I'd also suggest enabling "C_Cpp.loggingLevel": "Debug" and monitoring the output in the C/C++ Output channel. It will list what files as it parse them, and you may spot files that it shouldn't parse, which may lead to identifying the cause.

You can also open the database itself. It's a sqlite database and can be opened using a sqlite database viewer app. You might check the file table, to see if it contains information for files that are not related to your workspace.

github-actions[bot] commented 6 months ago

This issue has been closed because it needs more information and has not had recent activity.
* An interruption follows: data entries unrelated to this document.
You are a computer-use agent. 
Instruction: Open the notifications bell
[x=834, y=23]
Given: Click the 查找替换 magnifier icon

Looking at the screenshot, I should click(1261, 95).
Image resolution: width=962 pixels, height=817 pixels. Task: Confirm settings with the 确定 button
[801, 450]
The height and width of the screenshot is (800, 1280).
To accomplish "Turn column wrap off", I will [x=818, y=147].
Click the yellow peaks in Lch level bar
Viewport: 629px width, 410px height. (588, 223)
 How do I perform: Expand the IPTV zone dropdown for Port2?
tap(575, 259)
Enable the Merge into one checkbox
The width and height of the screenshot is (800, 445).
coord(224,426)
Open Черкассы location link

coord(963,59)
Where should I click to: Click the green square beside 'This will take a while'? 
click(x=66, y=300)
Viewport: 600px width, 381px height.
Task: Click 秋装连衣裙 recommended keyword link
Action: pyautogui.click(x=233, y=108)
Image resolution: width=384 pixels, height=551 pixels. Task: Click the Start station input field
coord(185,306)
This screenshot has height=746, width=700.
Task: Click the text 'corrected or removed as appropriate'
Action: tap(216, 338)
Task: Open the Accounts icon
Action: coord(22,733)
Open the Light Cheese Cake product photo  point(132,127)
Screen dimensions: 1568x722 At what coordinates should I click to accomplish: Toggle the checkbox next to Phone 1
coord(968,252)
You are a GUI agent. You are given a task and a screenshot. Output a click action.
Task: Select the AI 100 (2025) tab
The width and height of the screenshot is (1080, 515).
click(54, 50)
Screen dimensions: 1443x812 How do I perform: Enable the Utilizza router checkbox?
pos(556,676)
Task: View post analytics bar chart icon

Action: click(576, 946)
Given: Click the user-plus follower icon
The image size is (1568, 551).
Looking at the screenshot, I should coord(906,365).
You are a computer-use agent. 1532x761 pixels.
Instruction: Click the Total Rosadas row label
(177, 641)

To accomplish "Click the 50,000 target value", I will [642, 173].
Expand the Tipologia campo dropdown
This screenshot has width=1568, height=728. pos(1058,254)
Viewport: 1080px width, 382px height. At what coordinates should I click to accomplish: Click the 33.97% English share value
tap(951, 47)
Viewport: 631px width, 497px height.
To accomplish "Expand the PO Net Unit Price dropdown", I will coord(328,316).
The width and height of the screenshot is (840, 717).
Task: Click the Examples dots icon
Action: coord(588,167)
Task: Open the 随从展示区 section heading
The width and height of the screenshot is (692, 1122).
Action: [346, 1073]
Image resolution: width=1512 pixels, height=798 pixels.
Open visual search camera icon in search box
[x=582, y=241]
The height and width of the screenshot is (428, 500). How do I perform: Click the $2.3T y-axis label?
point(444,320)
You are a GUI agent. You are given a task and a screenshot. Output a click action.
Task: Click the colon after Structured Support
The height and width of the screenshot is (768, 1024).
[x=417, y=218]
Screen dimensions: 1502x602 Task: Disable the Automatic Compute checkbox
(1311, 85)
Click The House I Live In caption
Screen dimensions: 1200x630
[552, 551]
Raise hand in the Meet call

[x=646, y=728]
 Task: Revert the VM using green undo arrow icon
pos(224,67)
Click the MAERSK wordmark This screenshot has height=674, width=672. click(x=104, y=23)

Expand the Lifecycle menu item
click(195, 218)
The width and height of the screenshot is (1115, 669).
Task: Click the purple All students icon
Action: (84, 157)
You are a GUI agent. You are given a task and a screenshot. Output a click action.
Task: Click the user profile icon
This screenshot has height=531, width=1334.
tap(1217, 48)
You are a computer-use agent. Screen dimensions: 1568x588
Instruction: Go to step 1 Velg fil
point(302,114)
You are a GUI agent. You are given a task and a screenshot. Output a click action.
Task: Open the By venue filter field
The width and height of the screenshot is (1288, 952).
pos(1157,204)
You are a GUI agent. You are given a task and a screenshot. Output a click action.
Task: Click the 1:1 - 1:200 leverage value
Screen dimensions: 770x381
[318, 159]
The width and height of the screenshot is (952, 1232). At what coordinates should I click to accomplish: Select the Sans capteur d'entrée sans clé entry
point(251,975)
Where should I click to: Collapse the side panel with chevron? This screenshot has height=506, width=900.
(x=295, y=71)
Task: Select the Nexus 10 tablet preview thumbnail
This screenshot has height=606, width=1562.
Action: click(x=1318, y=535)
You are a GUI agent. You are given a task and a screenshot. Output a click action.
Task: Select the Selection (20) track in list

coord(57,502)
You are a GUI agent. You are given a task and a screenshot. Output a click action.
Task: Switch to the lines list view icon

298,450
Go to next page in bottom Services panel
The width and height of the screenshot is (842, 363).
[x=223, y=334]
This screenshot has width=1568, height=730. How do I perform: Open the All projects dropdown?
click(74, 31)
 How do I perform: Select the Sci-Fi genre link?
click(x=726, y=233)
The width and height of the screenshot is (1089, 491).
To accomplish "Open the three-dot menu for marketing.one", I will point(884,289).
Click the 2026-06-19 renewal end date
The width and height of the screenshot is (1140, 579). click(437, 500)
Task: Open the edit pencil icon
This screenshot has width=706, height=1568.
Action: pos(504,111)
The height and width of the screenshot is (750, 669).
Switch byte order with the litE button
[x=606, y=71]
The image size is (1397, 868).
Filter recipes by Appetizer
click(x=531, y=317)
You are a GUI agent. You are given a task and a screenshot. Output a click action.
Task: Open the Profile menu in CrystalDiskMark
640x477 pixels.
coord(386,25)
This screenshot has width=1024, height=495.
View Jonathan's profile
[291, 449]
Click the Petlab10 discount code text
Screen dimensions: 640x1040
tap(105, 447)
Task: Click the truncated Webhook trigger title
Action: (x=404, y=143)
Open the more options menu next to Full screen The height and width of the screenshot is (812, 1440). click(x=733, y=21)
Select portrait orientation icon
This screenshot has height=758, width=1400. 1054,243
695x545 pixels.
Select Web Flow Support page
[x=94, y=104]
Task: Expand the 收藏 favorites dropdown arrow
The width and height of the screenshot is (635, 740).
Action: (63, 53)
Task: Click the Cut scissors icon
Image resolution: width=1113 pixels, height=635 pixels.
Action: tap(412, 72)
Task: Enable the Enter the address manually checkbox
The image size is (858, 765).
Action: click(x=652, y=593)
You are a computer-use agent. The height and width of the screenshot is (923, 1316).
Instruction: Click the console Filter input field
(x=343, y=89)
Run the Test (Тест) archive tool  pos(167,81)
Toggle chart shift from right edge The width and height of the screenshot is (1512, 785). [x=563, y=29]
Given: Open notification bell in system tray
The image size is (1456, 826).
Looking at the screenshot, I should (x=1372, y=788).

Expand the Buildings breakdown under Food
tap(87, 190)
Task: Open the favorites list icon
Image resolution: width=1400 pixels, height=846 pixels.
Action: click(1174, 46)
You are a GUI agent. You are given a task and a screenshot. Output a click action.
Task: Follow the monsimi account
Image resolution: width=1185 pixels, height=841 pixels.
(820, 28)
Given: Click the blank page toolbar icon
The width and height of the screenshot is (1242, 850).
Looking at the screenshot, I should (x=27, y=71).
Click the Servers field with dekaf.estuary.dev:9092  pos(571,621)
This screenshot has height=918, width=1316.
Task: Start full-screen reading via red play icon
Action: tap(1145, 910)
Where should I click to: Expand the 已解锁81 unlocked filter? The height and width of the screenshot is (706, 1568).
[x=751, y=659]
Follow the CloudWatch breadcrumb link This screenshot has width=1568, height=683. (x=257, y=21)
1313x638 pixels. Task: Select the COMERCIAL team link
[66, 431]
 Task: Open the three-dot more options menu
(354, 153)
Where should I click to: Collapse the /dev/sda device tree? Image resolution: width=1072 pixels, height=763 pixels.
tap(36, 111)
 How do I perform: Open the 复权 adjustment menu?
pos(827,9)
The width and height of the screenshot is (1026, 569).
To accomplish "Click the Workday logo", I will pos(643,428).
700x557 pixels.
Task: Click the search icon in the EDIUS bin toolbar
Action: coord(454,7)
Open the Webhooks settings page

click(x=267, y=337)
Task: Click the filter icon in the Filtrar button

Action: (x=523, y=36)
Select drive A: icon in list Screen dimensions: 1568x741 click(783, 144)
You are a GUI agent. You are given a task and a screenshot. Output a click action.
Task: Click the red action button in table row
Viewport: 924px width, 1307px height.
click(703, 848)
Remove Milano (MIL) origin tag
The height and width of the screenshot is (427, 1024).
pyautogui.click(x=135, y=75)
johnothwolo commented 5 months ago

@Colengms I've noticed this same issue because I view large C/C++ projects like xnu and FreeBSD. The cumulative space taken up by ipch files is huge. On my Mac the ipch files range from 10-200MB.

I think compression should be used, and could save vscode users a lot of space (especially MacBook owners with 128/256GB storage). I compressed a 185MB ipch down to just 21MB using zstd with the default ratio. If CPU usage and battery life become a concern, maybe add it as an option? Maybe another option to adjust the compression ratio?